David Foster Wallace, memorialized

Last week I went to a memorial service in New York for David Foster Wallace, a writer whose absence still makes my stomach drop this many weeks later. The drop is different (more bearable, less uniformly grim) than it was when first jilted with the news of his suicide out of nowhere, but it's still a drop–as it clearly was for the friends and colleagues of Wallace's who spoke at the NYU Skirball Center For The Performing Arts last Thursday.

Longtime friend and fellow novelist Mark Costello started with a stirring remembrance of DFW in college, a weird kid from Illinois whose corn-town mien played as strange and inviting in the tidy world that attended Amherst in western Massachusetts. It was an effort, in part, to put people around him at ease, to temper the intimidation he knew could accompany his extraordinary intellect. That persona of the Midwestern guy who could never quite understand, Costello said, "was as essential to what he did in his expeditionary non-fiction as 'The Tramp' was to Charlie Chaplin." Costello cried as he wrapped up, as did all but two or three of the 12 speakers there.

Sister Amy Wallace Havens was both funny ("you could forget winning an argument with him…ever") and heartbreaking for the way she was clearly still devastated and even channeling him with her ace use of adverbs.

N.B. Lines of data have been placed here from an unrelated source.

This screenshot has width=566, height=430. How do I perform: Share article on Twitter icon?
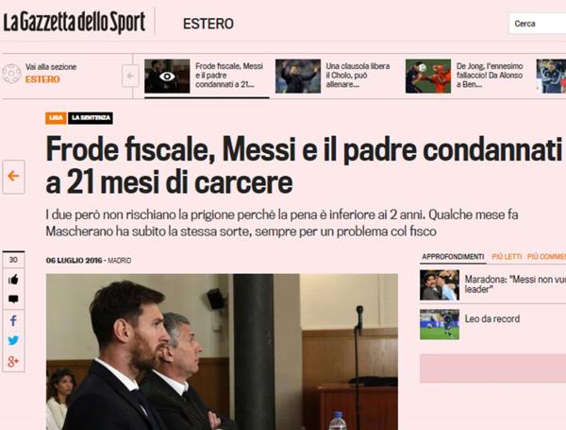pos(13,340)
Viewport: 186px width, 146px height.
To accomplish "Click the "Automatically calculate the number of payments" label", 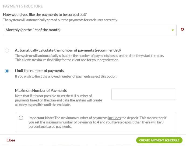I will click(68, 50).
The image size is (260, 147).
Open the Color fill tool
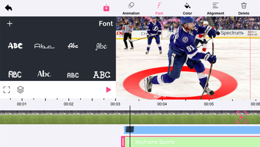(187, 9)
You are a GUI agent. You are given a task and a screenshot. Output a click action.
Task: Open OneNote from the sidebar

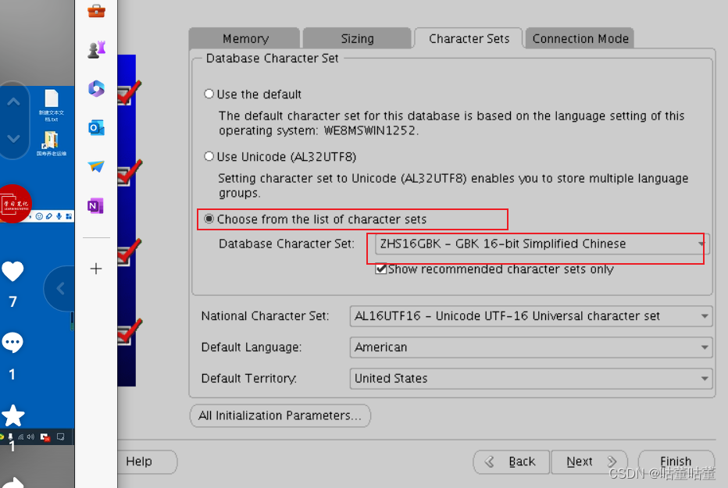tap(95, 205)
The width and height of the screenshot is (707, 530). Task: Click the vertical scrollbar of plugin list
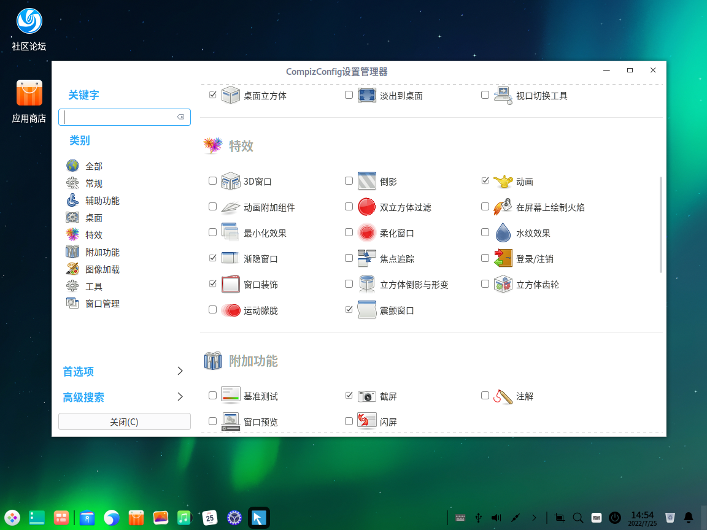(x=660, y=225)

What she read sounded like her brother, or at least like a family resemblance of him, and there was something much more than a fan's readerly distance at play when she said, "If he was a genius, it was because he was smart enough to be curious about everything."

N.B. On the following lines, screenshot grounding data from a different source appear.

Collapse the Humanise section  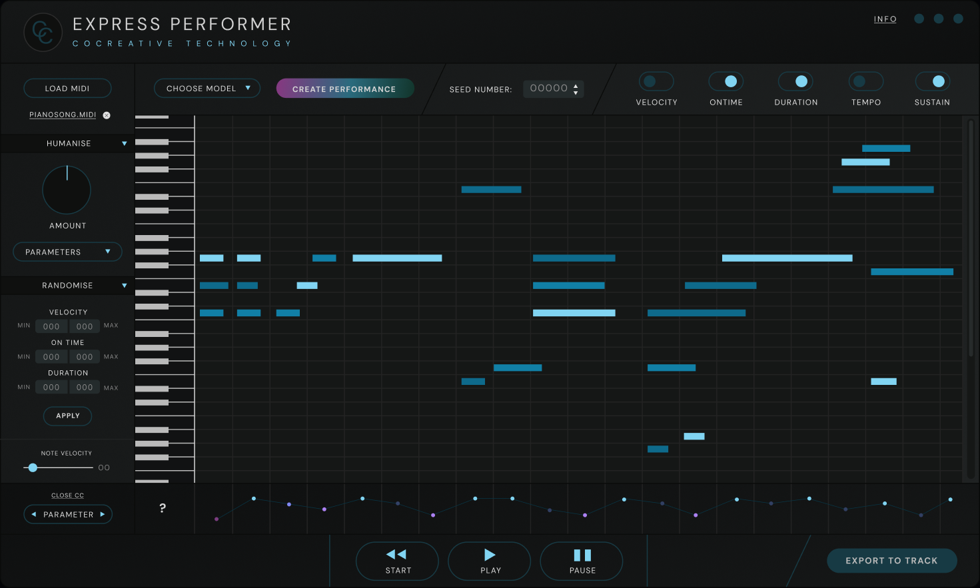click(x=124, y=143)
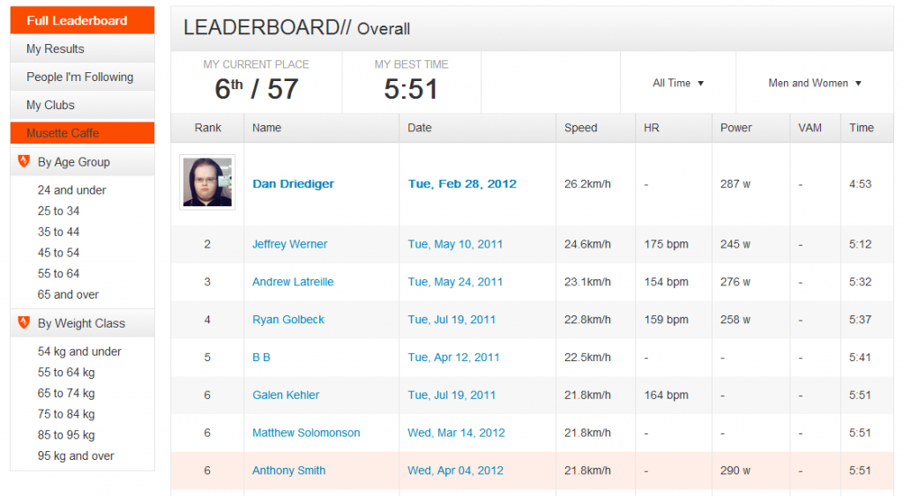Open Jeffrey Werner's athlete profile
Screen dimensions: 903x496
coord(289,244)
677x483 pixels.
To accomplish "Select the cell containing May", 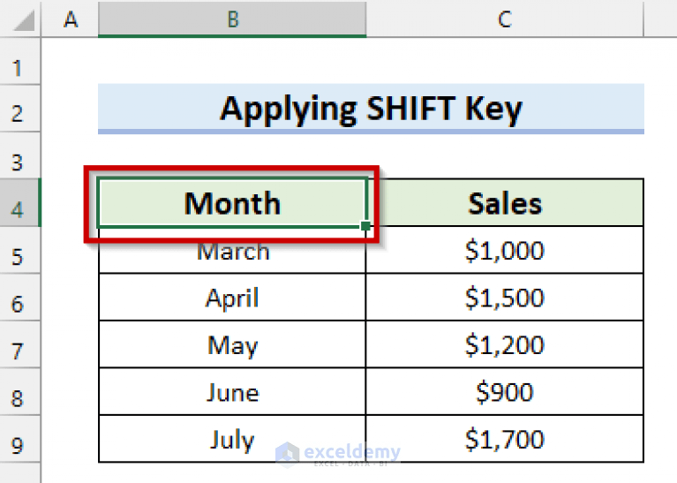I will 232,344.
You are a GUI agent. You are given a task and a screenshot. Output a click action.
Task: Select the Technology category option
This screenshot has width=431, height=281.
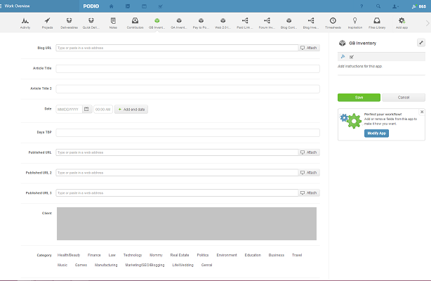click(x=132, y=255)
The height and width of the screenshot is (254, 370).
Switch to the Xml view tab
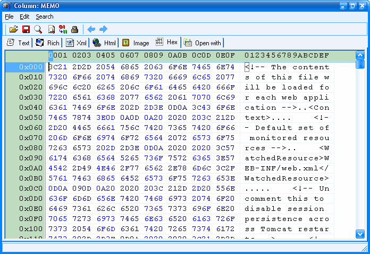(x=77, y=43)
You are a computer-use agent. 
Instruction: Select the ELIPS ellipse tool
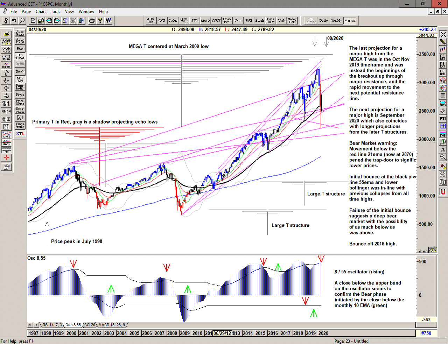(x=443, y=104)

Bonnie Nadell, Wallace's literary agent from the beginning, dropped a tantalizing bit of news when she said that before things started getting really bad this spring, DFW had planned to write about Barack Obama and rhetoric for GQ. (…!)

Michael Pietsch from Little, Brown read from his own correspondence with DFW during the editing of Infinite Jest, most of which included polite, funny, and ruthlessly persuasive reasoning for why certain cuts, while understandable and maybe even advisable, would count as not only detrimental to the book but also something close to cruel.

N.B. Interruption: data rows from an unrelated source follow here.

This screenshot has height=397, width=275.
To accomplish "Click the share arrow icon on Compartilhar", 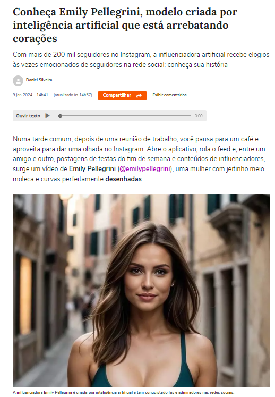I will (x=139, y=96).
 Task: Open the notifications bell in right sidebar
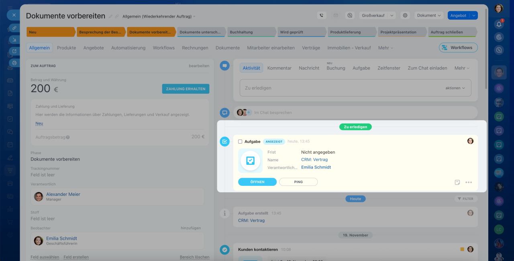pos(499,24)
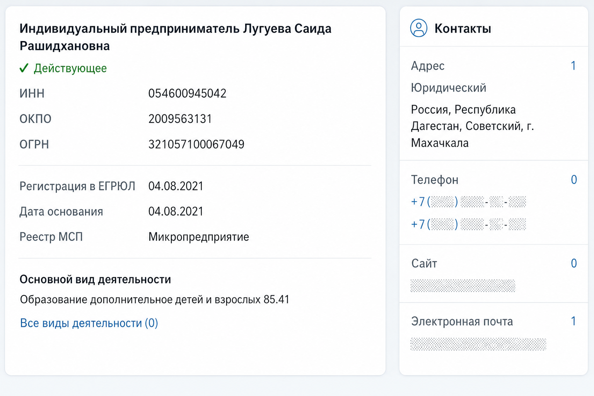Viewport: 594px width, 396px height.
Task: Select the OGRN value 321057100067049
Action: [196, 144]
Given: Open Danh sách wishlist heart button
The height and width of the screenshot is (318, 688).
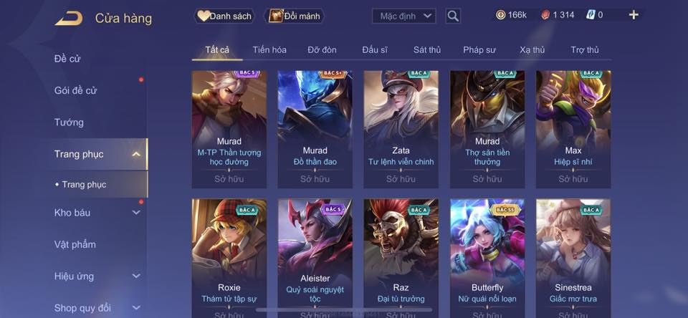Looking at the screenshot, I should point(224,16).
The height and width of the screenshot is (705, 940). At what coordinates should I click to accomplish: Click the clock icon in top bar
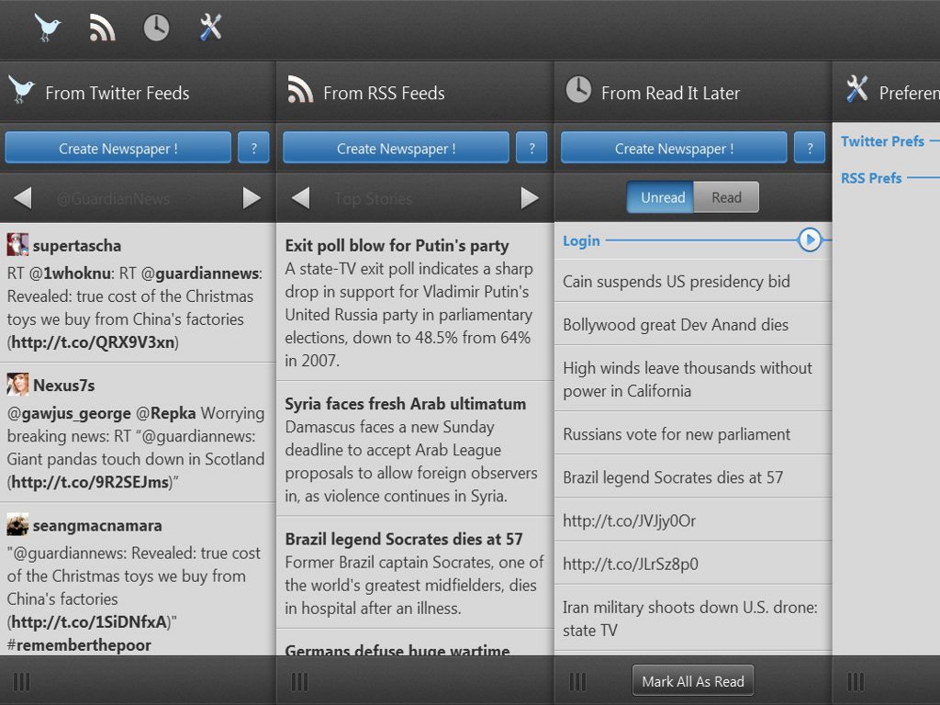156,28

Don DeLillo read a short reaction to DFW's work that I honestly had a hard time following, so disarmed was I to be laying eyes on DeLillo for the first time. He talked a lot about Everything And More: A Compact History Of Infinity, which I liked, and included a stirring riff on ways that DFW's sentences "shoot rays of energy in seven different directions."

George Saunders talked about how DFW helped him become a more honest person and classed him as "a great American Buddihist writer," along with Walt Whitman and Allen Ginsberg.

Jonathan Franzen was frank and unflinching about the final few months of DFW's life. Apparently Wallace had decided to go off his medication in an effort to live a more normal life less wracked by nerves and more attuned to what he'd found fulfilling with his wife. Franzen said he'd become notably more social and easy to be around. After his health fell out, though, he kept asking Franzen to convince him he'd be able to write again, which he apparently hadn't for a good while. It was hard to imagine to David Foster Wallace needing to hear that.